A Professor’s Publication on a Better Way to Study
Developing a study routine can be hugely beneficial in college, but sometimes study habits encourage memorization over actual understanding. Jen Fishovitz, PhD, assistant professor of chemistry at Saint Mary’s College noticed the ways her students were struggling with learning the amino acids in her Biochemistry course, and wanted to provide them with a better way to study the material.
As Fishovitz reviewed chemical education literature, she was reading a lot about the benefits of active learning over passive information transfer and decided to “flip” her classroom. In Fishovitz’s “flipped” classroom, she records her lectures and students watch them before coming to class. This allows Fishovitz to use class time for active learning exercises and working with the students.
With the new classroom approach, Fishovitz was also able to dedicate more time to in-class reviews before exams. She adapted the popular “Heads Up” charades game into a study tool for her students.
She gave students flashcards with the entire amino acid name and then students held the card to the forehead while their classmates gave them clues to help them understand the name of the amino acid. In groups of three to four students, her biochemistry class was full of laughter and creativity as the students explained the properties of the amino acid. There is a required clue order, which helps students move beyond memorization to higher-order learning modes, by challenging them to offer the most difficult clues first. If their classmate is having trouble, they can offer easier clues, such as the three-letter abbreviation after five or more clues.
When Fishovitz tweeted about how well the initial games had gone in her class, she attracted the attention of a fellow chemistry professor at Mercer University, Kathryn Kloepper, PhD. The two began to work together on adapting the heads up activity for other aspects of their curriculum. They implemented the activities and surveyed students at the end of the semester to gauge the effectiveness of the activity.
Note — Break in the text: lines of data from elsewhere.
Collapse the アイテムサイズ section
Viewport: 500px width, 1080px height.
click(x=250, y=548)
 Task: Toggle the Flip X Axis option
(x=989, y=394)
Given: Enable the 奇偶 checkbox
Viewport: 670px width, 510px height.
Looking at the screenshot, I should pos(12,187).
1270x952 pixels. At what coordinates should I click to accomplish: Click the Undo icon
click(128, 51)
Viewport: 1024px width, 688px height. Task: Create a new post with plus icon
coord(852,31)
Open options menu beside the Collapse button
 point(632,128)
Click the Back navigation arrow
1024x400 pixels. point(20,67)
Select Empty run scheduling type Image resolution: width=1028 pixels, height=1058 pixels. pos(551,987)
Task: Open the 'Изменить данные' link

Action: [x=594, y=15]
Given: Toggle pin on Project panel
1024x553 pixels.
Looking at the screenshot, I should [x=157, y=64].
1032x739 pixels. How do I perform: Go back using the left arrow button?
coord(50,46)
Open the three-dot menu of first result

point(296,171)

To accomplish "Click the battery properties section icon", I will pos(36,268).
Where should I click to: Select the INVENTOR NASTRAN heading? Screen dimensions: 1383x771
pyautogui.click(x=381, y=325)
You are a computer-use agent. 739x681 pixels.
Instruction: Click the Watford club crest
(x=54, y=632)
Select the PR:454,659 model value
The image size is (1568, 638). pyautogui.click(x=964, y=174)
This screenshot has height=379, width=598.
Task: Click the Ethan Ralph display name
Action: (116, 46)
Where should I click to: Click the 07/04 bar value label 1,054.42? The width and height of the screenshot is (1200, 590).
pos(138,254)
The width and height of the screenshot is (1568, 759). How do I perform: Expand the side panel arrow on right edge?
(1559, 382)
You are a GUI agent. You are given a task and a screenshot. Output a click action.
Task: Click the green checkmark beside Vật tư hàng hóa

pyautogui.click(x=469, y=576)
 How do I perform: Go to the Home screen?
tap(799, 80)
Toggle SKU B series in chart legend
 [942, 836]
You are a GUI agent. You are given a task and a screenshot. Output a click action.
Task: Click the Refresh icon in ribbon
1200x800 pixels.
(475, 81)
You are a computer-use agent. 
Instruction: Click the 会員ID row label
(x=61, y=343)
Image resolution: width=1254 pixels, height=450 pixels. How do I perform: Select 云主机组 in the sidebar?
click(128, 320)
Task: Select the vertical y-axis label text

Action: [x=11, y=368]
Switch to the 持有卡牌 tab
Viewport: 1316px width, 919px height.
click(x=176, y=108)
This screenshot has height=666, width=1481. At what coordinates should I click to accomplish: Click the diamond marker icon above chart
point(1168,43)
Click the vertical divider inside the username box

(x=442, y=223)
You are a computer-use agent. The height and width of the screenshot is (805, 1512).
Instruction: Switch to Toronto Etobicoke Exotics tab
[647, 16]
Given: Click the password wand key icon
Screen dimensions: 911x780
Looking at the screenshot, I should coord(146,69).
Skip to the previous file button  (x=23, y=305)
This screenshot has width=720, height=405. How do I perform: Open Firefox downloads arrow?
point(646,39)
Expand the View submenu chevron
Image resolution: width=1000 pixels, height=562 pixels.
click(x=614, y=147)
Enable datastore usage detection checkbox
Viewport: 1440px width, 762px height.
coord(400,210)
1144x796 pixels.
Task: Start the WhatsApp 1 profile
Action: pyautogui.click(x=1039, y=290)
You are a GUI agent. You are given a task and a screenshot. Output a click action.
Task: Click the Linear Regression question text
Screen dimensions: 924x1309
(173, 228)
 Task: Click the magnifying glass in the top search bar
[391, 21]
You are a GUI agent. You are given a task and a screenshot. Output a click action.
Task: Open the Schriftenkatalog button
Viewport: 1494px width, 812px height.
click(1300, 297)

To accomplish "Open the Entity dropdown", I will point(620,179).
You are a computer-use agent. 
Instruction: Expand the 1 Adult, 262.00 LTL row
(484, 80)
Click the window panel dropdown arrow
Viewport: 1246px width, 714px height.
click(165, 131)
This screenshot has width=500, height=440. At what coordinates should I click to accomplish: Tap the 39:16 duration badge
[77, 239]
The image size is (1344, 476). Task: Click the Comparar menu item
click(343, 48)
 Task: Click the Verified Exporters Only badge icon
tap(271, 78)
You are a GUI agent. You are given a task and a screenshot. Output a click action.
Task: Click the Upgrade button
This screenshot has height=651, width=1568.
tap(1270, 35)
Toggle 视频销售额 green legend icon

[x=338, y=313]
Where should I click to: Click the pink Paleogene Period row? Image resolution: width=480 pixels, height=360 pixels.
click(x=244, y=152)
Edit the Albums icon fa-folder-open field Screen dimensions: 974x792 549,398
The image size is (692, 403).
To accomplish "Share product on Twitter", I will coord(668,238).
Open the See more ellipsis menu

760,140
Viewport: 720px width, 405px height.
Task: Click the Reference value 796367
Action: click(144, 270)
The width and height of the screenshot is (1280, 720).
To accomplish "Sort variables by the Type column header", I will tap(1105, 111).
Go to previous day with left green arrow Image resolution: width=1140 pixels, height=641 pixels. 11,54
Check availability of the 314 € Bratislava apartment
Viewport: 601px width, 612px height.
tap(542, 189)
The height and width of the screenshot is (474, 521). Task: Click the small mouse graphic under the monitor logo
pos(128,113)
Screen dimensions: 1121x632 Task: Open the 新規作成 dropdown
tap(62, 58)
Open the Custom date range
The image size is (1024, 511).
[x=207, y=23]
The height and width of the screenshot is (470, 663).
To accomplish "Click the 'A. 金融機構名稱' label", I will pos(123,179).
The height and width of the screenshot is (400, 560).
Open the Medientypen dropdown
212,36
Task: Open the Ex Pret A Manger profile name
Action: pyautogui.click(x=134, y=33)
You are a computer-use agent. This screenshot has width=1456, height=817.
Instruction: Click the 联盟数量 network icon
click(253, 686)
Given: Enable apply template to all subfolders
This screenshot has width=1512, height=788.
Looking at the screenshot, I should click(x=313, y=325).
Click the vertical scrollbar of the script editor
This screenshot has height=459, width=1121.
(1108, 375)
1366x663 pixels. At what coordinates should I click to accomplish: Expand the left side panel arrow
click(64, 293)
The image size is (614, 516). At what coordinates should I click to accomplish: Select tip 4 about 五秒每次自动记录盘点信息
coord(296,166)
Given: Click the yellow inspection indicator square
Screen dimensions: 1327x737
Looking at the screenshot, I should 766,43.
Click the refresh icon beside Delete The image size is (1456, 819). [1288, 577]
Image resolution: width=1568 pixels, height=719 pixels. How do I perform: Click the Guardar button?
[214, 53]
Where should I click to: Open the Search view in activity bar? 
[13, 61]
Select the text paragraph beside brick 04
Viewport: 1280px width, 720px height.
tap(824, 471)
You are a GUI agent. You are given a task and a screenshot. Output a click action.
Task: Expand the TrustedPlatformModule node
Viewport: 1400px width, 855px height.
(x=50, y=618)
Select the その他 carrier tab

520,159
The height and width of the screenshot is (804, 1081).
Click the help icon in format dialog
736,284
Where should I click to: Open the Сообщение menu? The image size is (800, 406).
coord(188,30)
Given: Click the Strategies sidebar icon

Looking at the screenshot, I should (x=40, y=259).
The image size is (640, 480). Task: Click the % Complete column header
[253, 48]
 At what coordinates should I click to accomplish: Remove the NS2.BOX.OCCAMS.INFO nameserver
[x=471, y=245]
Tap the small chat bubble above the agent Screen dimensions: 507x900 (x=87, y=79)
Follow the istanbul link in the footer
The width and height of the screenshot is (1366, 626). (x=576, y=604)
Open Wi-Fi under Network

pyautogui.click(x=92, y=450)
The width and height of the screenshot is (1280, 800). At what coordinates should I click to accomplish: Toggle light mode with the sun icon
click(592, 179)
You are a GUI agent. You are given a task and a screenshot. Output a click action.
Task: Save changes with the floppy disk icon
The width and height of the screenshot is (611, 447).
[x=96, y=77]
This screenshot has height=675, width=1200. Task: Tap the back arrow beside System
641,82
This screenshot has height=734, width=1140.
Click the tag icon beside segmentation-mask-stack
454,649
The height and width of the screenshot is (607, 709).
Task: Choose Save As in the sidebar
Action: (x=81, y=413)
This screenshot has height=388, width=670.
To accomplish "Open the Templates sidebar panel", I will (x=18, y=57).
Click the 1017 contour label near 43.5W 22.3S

Fishovitz and Kloepper, also worked with Garland Crawford, PhD, at Mercer University, to develop and test/try the activities and gather their findings in an article that was recently published in the Journal of Chemical Education.
According to the article, “Overall, student perception of the guided heads-up activities
implemented at the two institutions was positive.” The data gathered from the students showed that there were three main outcomes for guided heads-up activities: promote student learning, facilitate student−student interactions, and encourage metacognition.
Additionally, students can be resistant to new, more challenging learning methods, but it is important to struggle with and practice with unfamiliar material, and this activity allows them to work with their classmates and promote deeper learning.
“A lot of students can get by with memorizing material, and then being successful on the exams, but they’re not necessarily able to recall that information down the line, when it comes time for the MCAT or the GRE, or even a graduate level class, or when they get a job,” Fishovitz said. “An activity like this, which gives the students guidance in how to think deeper about these things is really helpful to them.”
Because for Fishovitz she’s not just trying to help them pass her class, she wants to prepare her students for their future. Better understanding the foundations of biochemistry is just one way the activity can be used. Due to the pandemic, it’s harder to adapt for Zoom and other virtual platforms that allow you to see yourself, but Fishovitz notes that these activities can be applied to a wide range of subjects and classes beyond the discipline of chemistry.